* WORK TO BE COMPLETED: From the line containing "Expand the Finanças top menu" down to the last line of the records below, restate each line word for word and leave out the rest.

[Excerpts from a dataset]
■ ■ ■ ■ ■ ■ ■

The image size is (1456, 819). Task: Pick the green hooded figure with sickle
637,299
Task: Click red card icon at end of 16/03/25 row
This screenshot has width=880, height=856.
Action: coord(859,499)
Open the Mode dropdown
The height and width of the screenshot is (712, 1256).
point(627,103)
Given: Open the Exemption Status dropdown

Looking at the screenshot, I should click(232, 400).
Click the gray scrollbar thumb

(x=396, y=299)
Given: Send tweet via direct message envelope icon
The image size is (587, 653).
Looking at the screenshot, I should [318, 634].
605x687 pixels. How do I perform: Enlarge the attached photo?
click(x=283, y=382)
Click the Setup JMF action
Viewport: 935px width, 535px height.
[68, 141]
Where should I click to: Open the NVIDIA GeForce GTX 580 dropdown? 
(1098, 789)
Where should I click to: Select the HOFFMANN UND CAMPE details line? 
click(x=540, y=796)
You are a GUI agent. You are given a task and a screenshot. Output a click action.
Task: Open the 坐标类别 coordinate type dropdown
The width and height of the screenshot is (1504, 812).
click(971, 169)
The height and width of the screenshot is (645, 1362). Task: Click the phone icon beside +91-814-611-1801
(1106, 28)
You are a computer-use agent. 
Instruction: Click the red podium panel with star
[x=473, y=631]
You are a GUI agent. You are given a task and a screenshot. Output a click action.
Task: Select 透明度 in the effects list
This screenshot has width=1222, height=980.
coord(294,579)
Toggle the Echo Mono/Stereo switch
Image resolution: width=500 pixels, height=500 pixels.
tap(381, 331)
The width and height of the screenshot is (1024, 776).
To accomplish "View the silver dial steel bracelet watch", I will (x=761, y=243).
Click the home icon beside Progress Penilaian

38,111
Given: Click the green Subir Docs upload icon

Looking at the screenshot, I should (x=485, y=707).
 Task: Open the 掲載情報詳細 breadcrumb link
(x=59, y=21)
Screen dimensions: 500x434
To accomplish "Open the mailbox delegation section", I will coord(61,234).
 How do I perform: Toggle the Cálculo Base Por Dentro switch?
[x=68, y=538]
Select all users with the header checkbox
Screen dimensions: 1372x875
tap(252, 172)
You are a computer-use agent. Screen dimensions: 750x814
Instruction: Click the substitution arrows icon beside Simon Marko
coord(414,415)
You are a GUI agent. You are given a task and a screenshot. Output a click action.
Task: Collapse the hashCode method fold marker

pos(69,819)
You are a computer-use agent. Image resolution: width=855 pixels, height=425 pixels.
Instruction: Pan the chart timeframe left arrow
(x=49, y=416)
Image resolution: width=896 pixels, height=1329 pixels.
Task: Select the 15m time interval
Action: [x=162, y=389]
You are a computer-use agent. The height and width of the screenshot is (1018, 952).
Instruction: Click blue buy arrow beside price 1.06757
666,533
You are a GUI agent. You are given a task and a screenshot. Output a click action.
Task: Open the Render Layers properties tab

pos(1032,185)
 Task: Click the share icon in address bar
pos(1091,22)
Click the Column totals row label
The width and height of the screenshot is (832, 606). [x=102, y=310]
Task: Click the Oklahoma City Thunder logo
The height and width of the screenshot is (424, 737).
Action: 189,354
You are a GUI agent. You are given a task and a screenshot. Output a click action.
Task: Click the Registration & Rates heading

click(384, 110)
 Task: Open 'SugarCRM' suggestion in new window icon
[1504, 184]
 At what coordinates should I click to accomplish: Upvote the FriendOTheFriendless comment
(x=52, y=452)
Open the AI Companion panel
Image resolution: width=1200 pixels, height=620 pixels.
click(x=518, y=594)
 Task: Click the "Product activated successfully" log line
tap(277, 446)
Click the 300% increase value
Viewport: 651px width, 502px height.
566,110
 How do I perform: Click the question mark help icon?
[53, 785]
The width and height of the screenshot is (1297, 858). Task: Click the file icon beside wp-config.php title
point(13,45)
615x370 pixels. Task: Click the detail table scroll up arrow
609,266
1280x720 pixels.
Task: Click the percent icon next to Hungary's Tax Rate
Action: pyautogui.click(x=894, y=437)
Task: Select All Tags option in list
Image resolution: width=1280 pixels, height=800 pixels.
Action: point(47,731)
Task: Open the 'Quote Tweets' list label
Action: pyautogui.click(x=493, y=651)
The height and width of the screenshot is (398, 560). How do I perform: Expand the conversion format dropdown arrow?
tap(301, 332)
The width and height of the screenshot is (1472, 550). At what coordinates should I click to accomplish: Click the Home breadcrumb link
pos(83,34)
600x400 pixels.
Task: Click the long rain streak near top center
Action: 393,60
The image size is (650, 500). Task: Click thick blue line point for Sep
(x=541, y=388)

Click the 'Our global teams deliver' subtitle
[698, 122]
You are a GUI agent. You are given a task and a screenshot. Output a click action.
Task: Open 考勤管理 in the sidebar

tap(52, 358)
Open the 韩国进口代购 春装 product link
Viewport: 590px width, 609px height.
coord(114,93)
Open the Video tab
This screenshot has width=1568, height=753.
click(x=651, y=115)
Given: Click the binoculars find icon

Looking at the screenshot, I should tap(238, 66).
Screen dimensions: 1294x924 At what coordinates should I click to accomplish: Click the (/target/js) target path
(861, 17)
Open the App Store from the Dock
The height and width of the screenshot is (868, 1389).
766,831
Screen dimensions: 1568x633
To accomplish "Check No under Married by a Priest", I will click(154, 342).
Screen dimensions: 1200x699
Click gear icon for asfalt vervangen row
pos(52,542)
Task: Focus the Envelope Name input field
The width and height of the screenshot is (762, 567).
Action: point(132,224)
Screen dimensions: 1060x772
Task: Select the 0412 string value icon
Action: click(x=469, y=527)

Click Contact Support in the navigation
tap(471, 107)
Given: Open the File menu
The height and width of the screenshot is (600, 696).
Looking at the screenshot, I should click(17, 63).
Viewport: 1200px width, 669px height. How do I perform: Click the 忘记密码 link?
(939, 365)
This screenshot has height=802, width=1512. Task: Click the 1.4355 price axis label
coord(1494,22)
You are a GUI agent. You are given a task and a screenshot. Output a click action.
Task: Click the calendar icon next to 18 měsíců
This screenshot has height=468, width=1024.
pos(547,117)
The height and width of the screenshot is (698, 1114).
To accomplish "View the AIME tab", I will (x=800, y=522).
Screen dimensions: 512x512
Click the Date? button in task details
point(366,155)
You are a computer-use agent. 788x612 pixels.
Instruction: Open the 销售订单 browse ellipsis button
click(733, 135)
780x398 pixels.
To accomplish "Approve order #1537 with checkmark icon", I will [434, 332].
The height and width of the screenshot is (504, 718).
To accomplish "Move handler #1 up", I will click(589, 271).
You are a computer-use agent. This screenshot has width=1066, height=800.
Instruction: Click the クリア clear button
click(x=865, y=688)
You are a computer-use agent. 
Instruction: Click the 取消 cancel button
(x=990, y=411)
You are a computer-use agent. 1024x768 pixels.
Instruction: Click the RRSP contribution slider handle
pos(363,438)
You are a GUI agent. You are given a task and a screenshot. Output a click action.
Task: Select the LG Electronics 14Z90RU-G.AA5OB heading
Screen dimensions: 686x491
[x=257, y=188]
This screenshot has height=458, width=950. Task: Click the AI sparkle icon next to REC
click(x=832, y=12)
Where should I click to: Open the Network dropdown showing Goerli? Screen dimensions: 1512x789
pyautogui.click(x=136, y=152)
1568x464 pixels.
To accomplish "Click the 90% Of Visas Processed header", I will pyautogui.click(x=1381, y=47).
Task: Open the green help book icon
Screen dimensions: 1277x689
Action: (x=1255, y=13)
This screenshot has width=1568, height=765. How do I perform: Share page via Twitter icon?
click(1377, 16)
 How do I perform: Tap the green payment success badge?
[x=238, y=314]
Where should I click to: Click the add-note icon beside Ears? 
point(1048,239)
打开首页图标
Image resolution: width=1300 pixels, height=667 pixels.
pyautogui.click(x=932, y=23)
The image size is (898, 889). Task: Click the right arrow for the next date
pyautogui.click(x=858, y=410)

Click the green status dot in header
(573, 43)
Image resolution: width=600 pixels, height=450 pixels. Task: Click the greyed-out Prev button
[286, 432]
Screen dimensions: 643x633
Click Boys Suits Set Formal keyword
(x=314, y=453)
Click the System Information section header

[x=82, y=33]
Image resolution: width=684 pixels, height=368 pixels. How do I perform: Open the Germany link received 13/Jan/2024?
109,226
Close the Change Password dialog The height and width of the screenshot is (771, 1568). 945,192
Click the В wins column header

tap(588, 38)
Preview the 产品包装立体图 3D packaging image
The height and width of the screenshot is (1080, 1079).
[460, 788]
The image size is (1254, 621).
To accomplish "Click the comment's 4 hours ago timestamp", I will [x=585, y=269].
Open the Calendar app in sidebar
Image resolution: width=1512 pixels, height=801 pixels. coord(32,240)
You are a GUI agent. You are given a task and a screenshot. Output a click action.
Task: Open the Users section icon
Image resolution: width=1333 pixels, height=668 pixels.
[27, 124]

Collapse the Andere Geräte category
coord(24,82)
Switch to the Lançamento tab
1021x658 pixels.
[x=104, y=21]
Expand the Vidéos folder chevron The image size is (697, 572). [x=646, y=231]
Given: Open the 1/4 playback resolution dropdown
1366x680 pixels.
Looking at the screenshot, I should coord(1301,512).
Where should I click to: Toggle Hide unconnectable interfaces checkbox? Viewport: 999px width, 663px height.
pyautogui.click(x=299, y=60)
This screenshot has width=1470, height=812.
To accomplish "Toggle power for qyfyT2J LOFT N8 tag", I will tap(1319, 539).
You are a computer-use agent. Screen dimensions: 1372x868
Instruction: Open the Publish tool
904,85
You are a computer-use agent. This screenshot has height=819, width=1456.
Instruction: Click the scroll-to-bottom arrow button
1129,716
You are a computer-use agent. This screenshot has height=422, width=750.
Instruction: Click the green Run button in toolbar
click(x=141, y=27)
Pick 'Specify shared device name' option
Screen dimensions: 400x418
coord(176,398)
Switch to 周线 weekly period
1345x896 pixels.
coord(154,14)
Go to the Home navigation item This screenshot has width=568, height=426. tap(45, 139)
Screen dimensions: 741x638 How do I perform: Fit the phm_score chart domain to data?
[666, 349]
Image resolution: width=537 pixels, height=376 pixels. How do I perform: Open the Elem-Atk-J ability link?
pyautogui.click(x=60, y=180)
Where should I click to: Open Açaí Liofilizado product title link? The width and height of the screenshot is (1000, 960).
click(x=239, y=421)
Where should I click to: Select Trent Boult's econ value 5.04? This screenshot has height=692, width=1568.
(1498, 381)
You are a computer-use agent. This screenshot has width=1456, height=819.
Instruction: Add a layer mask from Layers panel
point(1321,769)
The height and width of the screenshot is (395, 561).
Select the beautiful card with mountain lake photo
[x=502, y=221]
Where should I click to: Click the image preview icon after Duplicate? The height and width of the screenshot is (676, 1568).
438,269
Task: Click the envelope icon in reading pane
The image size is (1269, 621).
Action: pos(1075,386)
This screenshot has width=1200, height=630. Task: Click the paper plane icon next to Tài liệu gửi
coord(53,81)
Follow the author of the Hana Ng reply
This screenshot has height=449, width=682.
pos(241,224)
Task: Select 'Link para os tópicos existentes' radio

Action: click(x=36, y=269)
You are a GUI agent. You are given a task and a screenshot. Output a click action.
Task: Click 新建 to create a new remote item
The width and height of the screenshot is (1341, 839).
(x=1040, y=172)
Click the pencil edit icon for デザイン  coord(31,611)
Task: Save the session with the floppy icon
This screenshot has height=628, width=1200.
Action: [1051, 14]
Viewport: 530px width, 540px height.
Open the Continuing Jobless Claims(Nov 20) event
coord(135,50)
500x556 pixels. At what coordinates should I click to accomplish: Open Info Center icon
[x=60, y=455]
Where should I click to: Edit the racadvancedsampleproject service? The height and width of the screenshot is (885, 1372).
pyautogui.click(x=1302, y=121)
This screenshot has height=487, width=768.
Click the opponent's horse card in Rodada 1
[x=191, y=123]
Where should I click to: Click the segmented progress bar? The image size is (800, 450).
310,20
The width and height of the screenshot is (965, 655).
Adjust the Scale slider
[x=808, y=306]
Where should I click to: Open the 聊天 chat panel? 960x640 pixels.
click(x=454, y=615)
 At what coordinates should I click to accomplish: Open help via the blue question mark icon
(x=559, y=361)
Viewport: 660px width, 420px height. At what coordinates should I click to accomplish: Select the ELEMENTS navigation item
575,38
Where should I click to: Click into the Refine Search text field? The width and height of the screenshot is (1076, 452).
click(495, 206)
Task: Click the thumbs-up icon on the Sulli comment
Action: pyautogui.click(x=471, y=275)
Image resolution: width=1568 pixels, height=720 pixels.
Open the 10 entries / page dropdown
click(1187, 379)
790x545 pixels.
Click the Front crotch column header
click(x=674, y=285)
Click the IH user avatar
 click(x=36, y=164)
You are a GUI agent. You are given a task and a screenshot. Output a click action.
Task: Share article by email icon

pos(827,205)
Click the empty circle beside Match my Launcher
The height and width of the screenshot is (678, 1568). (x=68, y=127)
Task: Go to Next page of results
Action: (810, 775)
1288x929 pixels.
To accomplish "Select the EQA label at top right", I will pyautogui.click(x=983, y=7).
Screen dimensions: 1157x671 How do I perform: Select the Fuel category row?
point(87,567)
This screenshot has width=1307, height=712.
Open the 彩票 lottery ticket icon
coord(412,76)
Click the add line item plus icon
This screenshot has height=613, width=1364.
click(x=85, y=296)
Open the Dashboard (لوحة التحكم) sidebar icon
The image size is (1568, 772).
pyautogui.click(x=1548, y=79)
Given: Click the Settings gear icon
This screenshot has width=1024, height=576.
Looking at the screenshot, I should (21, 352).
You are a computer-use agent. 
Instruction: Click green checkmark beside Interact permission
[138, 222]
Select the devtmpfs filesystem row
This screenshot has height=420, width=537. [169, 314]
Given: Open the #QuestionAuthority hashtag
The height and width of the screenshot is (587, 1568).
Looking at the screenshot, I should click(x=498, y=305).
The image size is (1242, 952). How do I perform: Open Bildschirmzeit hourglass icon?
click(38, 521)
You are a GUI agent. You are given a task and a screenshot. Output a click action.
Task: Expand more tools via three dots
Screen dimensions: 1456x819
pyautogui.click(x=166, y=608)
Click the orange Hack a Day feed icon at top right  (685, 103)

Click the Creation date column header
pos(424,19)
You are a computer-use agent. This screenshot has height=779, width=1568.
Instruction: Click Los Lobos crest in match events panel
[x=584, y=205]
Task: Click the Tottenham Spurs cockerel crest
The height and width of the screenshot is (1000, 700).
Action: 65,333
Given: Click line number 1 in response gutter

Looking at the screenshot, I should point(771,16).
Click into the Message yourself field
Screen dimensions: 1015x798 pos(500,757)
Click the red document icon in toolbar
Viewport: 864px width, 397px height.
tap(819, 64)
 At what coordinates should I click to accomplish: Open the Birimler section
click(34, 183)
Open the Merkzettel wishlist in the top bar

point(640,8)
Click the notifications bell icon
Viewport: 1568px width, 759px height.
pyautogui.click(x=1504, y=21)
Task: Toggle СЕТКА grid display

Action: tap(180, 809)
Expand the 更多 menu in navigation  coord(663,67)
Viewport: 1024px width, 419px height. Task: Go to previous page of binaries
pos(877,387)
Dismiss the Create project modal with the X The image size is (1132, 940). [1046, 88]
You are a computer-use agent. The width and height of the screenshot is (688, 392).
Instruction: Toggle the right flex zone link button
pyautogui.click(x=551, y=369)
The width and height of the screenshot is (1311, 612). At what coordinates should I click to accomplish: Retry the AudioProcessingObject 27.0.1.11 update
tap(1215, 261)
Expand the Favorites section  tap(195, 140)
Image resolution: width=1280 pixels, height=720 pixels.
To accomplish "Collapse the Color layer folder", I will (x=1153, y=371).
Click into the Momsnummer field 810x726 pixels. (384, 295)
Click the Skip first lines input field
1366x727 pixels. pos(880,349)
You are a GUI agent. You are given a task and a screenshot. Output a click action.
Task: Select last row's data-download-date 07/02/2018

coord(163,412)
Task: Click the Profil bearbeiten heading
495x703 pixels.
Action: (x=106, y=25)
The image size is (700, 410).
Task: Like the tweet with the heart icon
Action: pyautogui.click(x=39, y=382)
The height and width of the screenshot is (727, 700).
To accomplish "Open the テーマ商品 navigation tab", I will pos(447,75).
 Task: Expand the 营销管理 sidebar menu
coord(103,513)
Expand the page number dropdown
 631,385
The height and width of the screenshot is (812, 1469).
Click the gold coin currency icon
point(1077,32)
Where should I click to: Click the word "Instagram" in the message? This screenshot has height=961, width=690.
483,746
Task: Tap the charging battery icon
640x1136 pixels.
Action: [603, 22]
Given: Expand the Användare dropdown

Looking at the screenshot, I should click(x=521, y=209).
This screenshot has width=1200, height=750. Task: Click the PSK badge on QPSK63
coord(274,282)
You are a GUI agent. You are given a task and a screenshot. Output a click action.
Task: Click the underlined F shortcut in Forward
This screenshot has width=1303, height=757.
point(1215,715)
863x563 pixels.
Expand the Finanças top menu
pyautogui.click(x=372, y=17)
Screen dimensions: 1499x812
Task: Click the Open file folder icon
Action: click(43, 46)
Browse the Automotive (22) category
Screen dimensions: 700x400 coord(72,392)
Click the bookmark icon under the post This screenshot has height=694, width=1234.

■ ■ ■ ■ ■ ■ ■

* SOLUTION TO THIS TASK:
Expand the Finanças top menu
pyautogui.click(x=372, y=17)
Screen dimensions: 1499x812
Task: Click the Open file folder icon
Action: click(43, 46)
Browse the Automotive (22) category
Screen dimensions: 700x400 coord(72,392)
Click the bookmark icon under the post This screenshot has height=694, width=1234.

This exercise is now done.